Over the past few years, PyTorch became the tool of choice for many AI developers ranging from academia to industry. With the fast evolution of state-of-the-art in many AI domains, the key desired property of the software toolchain is to enable the swift transition of the latest research advances to practical applications. In this coffee session, Dmytro discusses some of the design principles that contributed to this popularity, how PyTorch navigates inherent tension between research and production requirements, and how AI developers can leverage PyTorch and PyTorch ecosystem projects for bringing AI models to their domain.  

Take-aways

- Innovation in ML and in particular in deep learning is driven by research iterations, so the speed of trying new ideas is a key factor in the advancement of AI - Speed of iteration is not only about scalability and hardware resources. Time to express novel ideas is often a limiting factor. Thus good and usable tools are a must. - Research and production environments often tend to optimize for different outcomes in isolation and that prevents newer AI advances to be brought to products quickly. Building a single software stack with tools for gradual transition on a research-production scale is harder but necessary. - ‘ML model is a program’ is central to PyTorch and is one of the reasons for the framework's success. This idea shapes many of the aspects of the downstream tools and has proven particularly powerful in the deep learning domain - Flexibility and programmability needs extend across the software stack and into hardware, especially as with specialized accelerators there’s a risk of overfitting to today’s models - Usability of tools is crucial not only for research but for performance optimization and production deployment too - Empowering the ecosystem is an effective way to deliver end-user value across domains and stages of ML development. Examples include PyTorch-based applied libraries for various problem domains or integrations with MLOps projects.

In this episode

Dmytro Dzhulgakov

Dmytro Dzhulgakov

Software Engineer, Technical Lead, Facebook

Dmytro Dzhulgakov is a technical lead of PyTorch at Facebook where he focuses on the framework core development and building the toolchain for bringing AI from research to production. Previously he was one of the creators of ONNX, a joint initiative aimed at making AI development more interoperable. Before that Dmytro built several generations of large-scale machine learning infrastructure that powered products like Ads or News Feed.

Twitter

LinkedIn

Demetrios Brinkmann

Demetrios Brinkmann

Host

Demetrios is one of the main organizers of the MLOps community and currently resides in a small town outside Frankfurt, Germany. He is an avid traveller who taught English as a second language to see the world and learn about new cultures. Demetrios fell into the Machine Learning Operations world, and since, has interviewed the leading names around MLOps, Data Science, and ML. Since diving into the nitty-gritty of Machine Learning Operations he felt a strong calling to explore the ethical issues surrounding ML. When he is not conducting interviews you can find him making stone stacking with his daughter in the woods or playing the ukulele by the campfire.

Vishnu Rachakonda

Vishnu Rachakonda

Host

Vishnu Rachakonda is the operations lead for the MLOps Community and co-hosts the MLOps Coffee Sessions podcast.

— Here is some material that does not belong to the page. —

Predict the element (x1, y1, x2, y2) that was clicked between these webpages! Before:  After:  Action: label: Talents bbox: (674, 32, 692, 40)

He is a machine learning engineer at Tesseract Health, a 4Catalyzer company focused on retinal imaging. In this role, he builds machine learning models for clinical workflow augmentation and diagnostics in on-device and cloud use cases. Since studying bioengineering at Penn, Vishnu has been actively working in the fields of computational biomedicine and MLOps. In his spare time, Vishnu enjoys suspending all logic to watch Indian action movies, playing chess, and writing.